The vertebral artery has both muscular branches, which supply deep cervical musculature and spinal branches. In addition, anterior meningeal and posterior meningeal arteries can originate from the V2 segment. The anterior spinal artery is an important smaller branch, which can be seen during NA in certain patients. It typically arises from the distal vertebral artery and can project inferomedially to unite with the contralateral anterior spinal artery.
The largest vertebral artery branch is the posterior inferior cerebellar artery (PICA). It typically arises from the intradural vertebral artery but can have an extradural origin as well occurring 5 to 18% of the time. 12 The PICA is divided into four segments, which are the anterior medullary segment, lateral medullary segment, posterior medullary (tonsillar loop) segment, and supratonsillar (cortical) segment. The anterior and lateral medullary segments provide supply to the medulla and the more distal segment branches provide supply to the posterior inferior cerebellum. Of note, the vertebral artery can terminate in PICA approximately 0.2% of the time. 12 In addition, there can be a shared anterior inferior cerebellar artery (AICA)-PICA trunk which is common variant.

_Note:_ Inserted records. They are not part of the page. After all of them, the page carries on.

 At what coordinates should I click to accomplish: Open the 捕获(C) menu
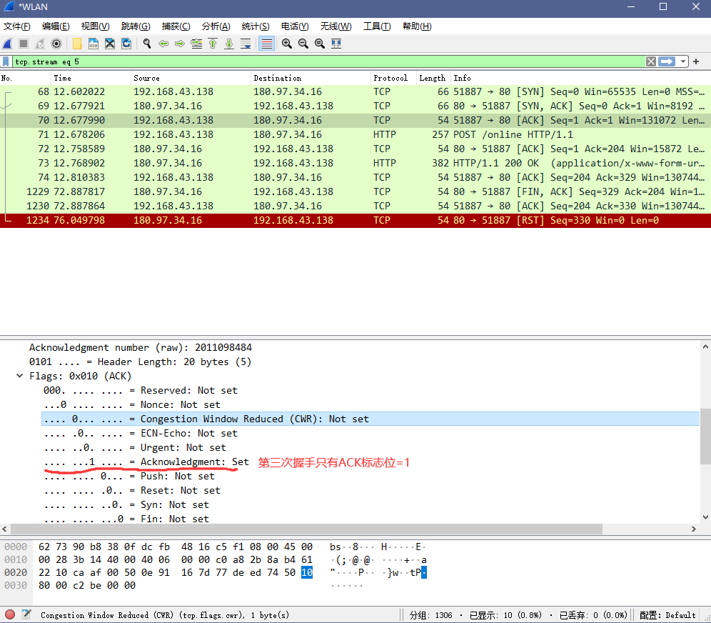pos(176,26)
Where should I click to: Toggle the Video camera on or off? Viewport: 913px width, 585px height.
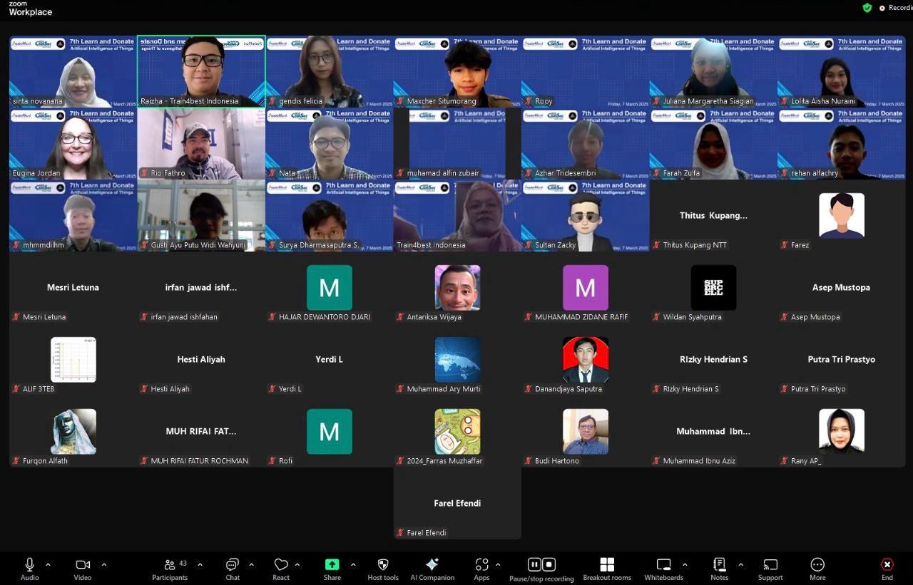pos(83,565)
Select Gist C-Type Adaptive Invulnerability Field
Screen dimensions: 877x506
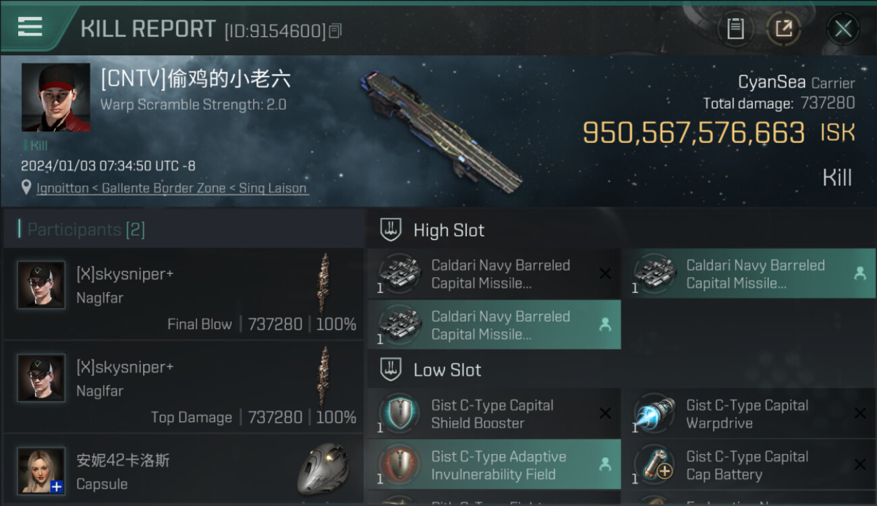tap(494, 464)
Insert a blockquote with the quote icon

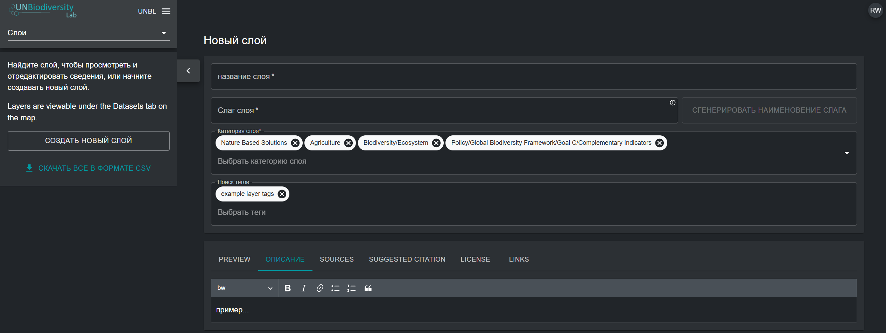pos(368,288)
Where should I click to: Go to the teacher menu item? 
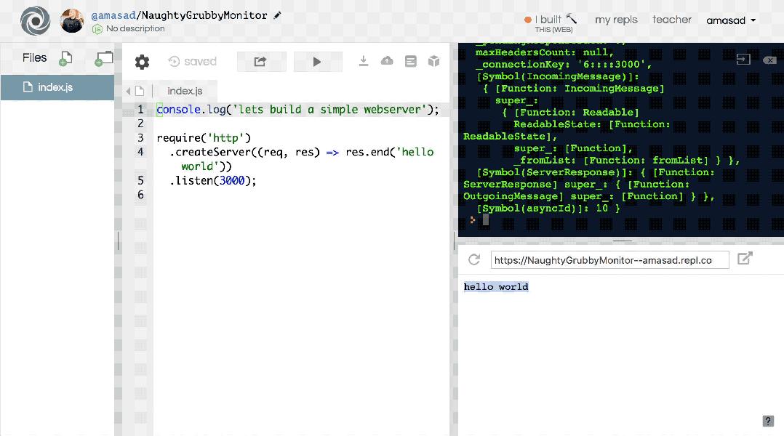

The basilar artery is the merging and continuation of the two vertebral arteries near the pontomedullary junction. It continues superiorly and terminates typically as the two PCA branches in the interpeduncular cistern. Numerous perforating branches originate from the basilar artery during its course in the prepontine cistern. These branches include median, paramedian, and lateral pontine perforators.
The AICA is the smallest of the three main cerebellar arteries and originates from the proximal basilar artery. It can arise as a single, duplicate, or triplet branch. It supplies the anterior and lateral portion of the cerebellum and typically provides supply to the labyrinth (internal auditory) artery. 13 The superior cerebellar artery (SCA) arises just prior to the basilar artery bifurcation and can exist as a single, duplicate, or triplet branch. The SCA courses below the oculomotor cranial nerve and projects around the cerebral peduncle to form two major distal branches, which supply the superior and lateral cerebellar hemisphere, superior cerebellar peduncle, dentate nucleus, and cerebellar vermis.
Posterior Cerebral Artery
The PCA originates from the basilar artery anterior to the midbrain typically in the interpeduncular cistern. The P1 segment courses through the interpeduncular cistern and continues to its anastomosis with the posterior communicating artery. The P2 (ambient) segment continues from the posterior communicating artery to the posterior aspect of the midbrain as it courses around the cerebral peduncle. As the proximal PCA courses around the midbrain, it supplies many perforating branches to the thalamus, brainstem, and ventricular system including the thalamoperforating branches, thalamogeniculate branches, peduncular perforating branches, and medial/lateral posterior choroidal artery branches. In addition, the proximal and distal P2 segment gives rise to both anterior and posterior temporal artery branches, which anastomose with the anterior temporal artery from the MCA.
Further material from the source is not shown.